[Text — start]
Over the past six months, since I last wrote about Battlefield V‘s multiplayer, I’ve now reached the point where it costed me less than a dollar per hour to play Battlefield V, and I’m hovering around a KDR of 0.9, a considerable improvement relative to my performance in Battlefield 1. While Battlefield V‘s consistently failed to deliver on new maps, Tides of War and its weekly rewards have been sufficient incentive to return and complete assignments, encouraging replay. While I’m not particularly fond of the constant introduction of new game modes, and feel that playing the same maps have become very repetitive (DICE would be better served building new maps rather than adding game modes which have had insufficient testing and lack the same scale as conquest), the silver lining is that I’ve become very familiar with the maps, to the point where my performance has been of a consistently high standard. Map and weapon knowledge has allowed me to help my team out, top the scoreboards and generally have a good time while attempting each of the weekly assignments. With the improvement in familiarity comes a few new personal bests. The close-quarters chaos of Outpost allowed me to score a killtastrophe (a multi-kill of eight, equivalent to killing 8 opponents within 4 seconds of each previous kill in Halo 3). The Valentine Archer tank, introduced during the second Tides of War chapter, has been my go-to vehicle. Despite its lack of a rotating turret, the Archer’s loadout is incredibly effective against infantry and vehicles alike. I’ve gone on multiple 15-streaks with the Archer, and my current best is a 23-streak (equivalent to Halo 2’s Rampage). Knowing the weapons better have allowed me to best my headshot record by one metre using the Lee-Endfield No. 4 Mk. I — my headshot record is now 258 metres, up from 257. While the maps have not been something to write home about, new weapons also have kept things satisfactorily enjoyable: the P08 and Boys AT Rifle are especially fun, adding a new dimension to the scout class.
[Text — finish]
[Dataset extract — start]
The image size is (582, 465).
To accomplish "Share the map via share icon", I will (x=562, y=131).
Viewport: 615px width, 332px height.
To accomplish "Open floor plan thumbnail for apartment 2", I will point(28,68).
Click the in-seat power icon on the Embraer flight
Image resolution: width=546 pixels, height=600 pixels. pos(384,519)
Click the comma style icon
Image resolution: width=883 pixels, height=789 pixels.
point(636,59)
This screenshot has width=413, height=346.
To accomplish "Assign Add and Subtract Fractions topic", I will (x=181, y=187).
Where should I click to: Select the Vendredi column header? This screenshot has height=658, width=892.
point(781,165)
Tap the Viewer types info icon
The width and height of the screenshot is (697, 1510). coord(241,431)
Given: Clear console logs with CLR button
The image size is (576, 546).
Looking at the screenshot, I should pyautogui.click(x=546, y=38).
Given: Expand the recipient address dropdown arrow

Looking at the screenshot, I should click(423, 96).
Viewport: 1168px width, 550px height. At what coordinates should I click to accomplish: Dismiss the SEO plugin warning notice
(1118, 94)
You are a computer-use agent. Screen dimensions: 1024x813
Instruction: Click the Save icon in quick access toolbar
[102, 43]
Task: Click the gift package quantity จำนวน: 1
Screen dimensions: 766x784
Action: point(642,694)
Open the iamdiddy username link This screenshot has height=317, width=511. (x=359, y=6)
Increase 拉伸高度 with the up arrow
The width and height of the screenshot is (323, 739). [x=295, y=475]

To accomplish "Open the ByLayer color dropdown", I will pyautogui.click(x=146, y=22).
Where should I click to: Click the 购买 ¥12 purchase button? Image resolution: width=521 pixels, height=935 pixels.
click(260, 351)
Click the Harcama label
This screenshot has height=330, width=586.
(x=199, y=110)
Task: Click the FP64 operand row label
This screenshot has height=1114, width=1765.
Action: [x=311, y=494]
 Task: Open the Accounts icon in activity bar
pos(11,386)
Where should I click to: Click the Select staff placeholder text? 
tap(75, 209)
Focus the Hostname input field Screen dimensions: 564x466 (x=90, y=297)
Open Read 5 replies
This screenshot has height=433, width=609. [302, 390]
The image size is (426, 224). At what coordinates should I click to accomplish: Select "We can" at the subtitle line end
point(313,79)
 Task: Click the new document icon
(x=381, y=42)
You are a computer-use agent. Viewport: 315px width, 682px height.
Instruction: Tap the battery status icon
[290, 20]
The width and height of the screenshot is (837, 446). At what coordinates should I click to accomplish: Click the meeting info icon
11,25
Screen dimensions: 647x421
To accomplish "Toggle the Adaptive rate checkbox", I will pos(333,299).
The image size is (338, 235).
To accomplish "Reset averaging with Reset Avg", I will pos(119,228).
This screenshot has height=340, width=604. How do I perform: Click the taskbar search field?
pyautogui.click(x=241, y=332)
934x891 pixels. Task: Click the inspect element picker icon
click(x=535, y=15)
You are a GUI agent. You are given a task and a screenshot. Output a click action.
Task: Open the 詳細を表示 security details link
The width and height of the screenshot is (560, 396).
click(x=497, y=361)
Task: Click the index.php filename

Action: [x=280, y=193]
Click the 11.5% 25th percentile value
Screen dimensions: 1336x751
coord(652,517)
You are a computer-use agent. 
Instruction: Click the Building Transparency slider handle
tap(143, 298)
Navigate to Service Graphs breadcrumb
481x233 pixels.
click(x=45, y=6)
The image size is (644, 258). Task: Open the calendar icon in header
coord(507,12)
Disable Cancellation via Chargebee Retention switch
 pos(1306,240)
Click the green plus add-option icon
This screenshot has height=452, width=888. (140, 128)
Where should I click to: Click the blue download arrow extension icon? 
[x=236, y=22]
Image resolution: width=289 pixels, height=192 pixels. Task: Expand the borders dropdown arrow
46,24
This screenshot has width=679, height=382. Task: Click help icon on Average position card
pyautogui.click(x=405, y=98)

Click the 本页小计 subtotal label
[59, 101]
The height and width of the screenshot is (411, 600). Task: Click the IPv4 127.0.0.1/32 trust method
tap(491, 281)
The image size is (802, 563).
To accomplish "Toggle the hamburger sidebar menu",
[Dataset extract — finish]
**Exercise requirements**
**a.** In the Battlefield V text, what is the writer's best streak with the Valentine Archer tank?
**b.** Continue the Battlefield V text from where it ends.

**Per-task answers**
**a.** A 23-streak.

**b.**
Screenshots and Commentary

  • I open this post up with a killtactular I got while operating a Tiger I against a loaded transport. During my time with the Tides of War, I found my skills tested not against other players, but with the assignment requirements themselves. Most challenging was the assignment to unlock the StuG IV, which entailed using a passenger gun to kill enemies while attacking an objective – I ended up finishing this assignment and grabbing my StuG IV (an upgrade the the StuG III that the history team of Girls und Panzer operate) before DICE modified the assignment and accidentally locked people out of it.

  • The De Lisle Carbine is one of the few suppressed weapons in Battlefield V, and while it marks the first time that the medics got access to something new, the weapon is also remarkably difficult to use, being ineffectual at close quarters, and demanding superb aim to land medium range shots. However, in offering something new to the medic class, Battlefield V shows that with the right content, the game has the potential to last quite a while.

  • While the StuG IV was an interesting vehicle, the Valentine Archer is perhaps the most overpowered vehicle in the game, even following the patch. Before, with the right specialisations, the Archer could hold a total of 50 rounds: 40 standard shells for its QF 17PDR and an additional ten APDS rounds. Combined with a high mobility, the Archer becomes the perfect tank for delivering an incredible volume of fire downrange – while limited by the fact that it has no rotating turret, the vehicle has extreme endurance, and I had no difficulty in going on long the equivalent of a Running Riot even with the base Archer. So effective is the Archer that I’ve been accused of cheating while using it: when used as a long-range solution, the Archer is untouchable.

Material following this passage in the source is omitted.